Нет, не верю я в топкинский достаток. Андрей Топкин, это не образ поколения, как некоторые пишут, просто подвыпивший Вергилий, старший экскурсовод по позднесоветскому и постсоветскому времени. Жувачку помнишь, а? А видеосалоны с Брусом Ли? Это поинтереснее чем «Веселые старты» будет. Я уж не говорю о «Мама, папа, я – спортивная семья». А ваучеры, а бум фотосалонов в начале нулевых? Перестройка, развод и расход по национальным квартира? «Голосуй или проиграешь»? Теневой малый бизнес и такое же фермерство. «Дождь в Париже» - компактный музей и архив газетных подшивок одновременно. В этой книге больше чем в другой заметно жадное желание удержать момент, запечатлеть навек новостийную ленту, поднять из небытия передовыицы. Разве, что «Сигнальные пути» Марии Кондратовой могут соперничать с «Дождем в Париже» в степени дотошности. Но там другая постболотная история.
Некуда ехать, да и невозможно – вот это была бы тема для романа. А тут о подобном на уровне одного предложения. Есть еще куда отступить, закрыть лабазы, наладить обозы, навострить лыжи. То, что Топкин сидит в Кызыле – это от привычки и придури. Не клюнул еще какой надо петух в энное место. Остальные же пристроились.
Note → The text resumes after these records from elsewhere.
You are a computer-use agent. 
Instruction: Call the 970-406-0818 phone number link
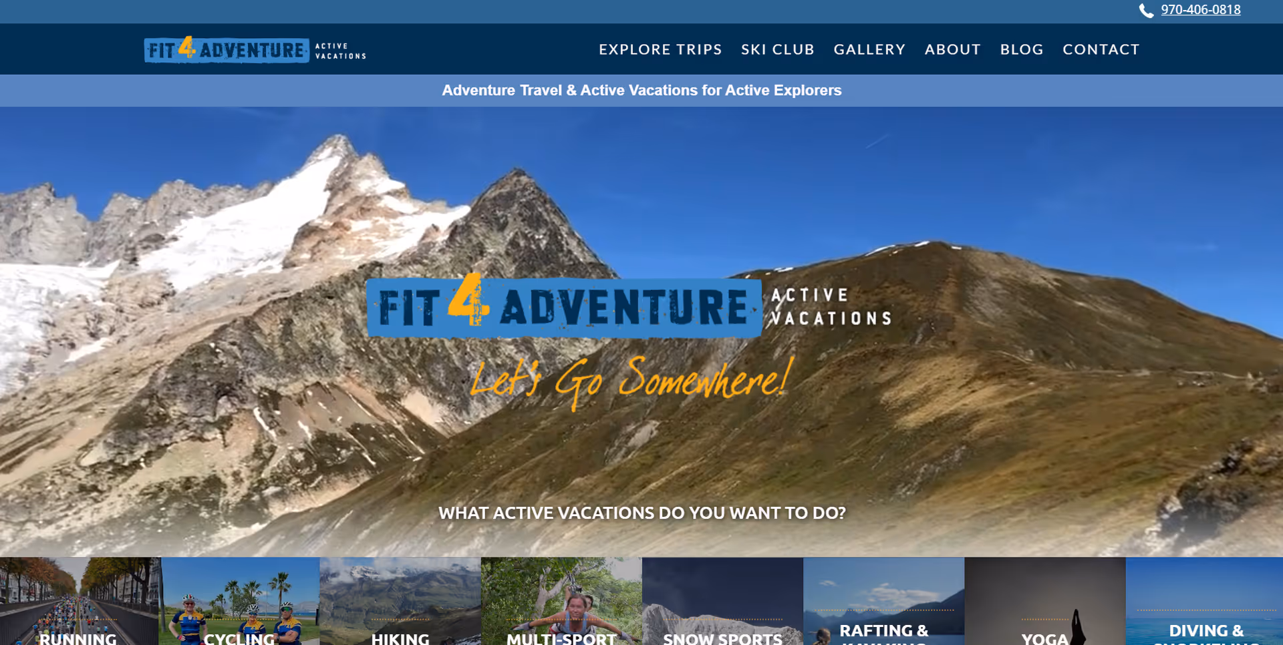click(x=1200, y=10)

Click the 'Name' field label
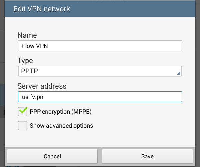click(x=27, y=35)
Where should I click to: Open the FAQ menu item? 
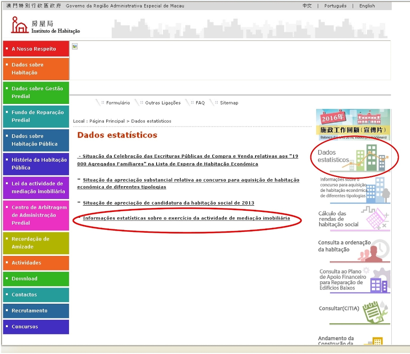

Кто в Эстонии, кто в России (подразумевая доуральскую, европейскую часть).
И всех-то забот, что потерянная жизнь. А с другой стороны, могла ли быть иная? По Топкину не скажешь.
Странно читать рассуждения о Кызыле как русской земле у Андрея Рудалева. Да ну. Она таковой и полвека не была, на тот момент, когда СССР посыпался.
Кто мы в Кызыле? Вот с этого может быть следовало начать разговор. Поэтому эпизод в начале романа, когда русский студент пьет и депрессивно разлагается, а тувинец бегает по стадиону не удивляет. Для тувинца все просто, он у себя на родине. А вот где родина у Топкина?
Одинокая жизнь Топкина в Кызыле напоминает жизнь какого-нибудь англичанина, по какой-либо причине застрявшего в Кении или еще где-нибудь в заморской провинции. Но об этом мы можем только догадываться. Нам рассказывают совсем другую историю – где с одной стороны есть только быт, а с другой немощность и бесцельность державы.
Малое в книге подменено мелким, конкретное – детальным, история человеческой жизни историей повседневности, анализ и размышление – памятью. И вроде ничего не забыл, все упомянул (вот только компьютерные игры…) из трех десятков лет истории. И познавательная ценность есть. Может, даже будут считать «Дождь в Париже» энциклопедией эпохи, потому что в компактном виде упомянуто все, что мелькало перед глазами и зудело в уши в эти годы. И герой вроде какой надо, и место выбрано правильно – подальше от столиц, а вот с содержанием что-то не то. Это не реализм, это историческое плюшкинство. Потому что реализм интересуется настоящим и будущим. А тут уход даже не в историю, а в собирание мелочей, без которых, конечно, жизнь невозможна, но к которым, она, с другой стороны, и не сводится. Если такой груз за плечами иметь, то никакого Парижа не надобно. Это очевидно. И для того чтоб это выразить и рассказа было бы достаточно.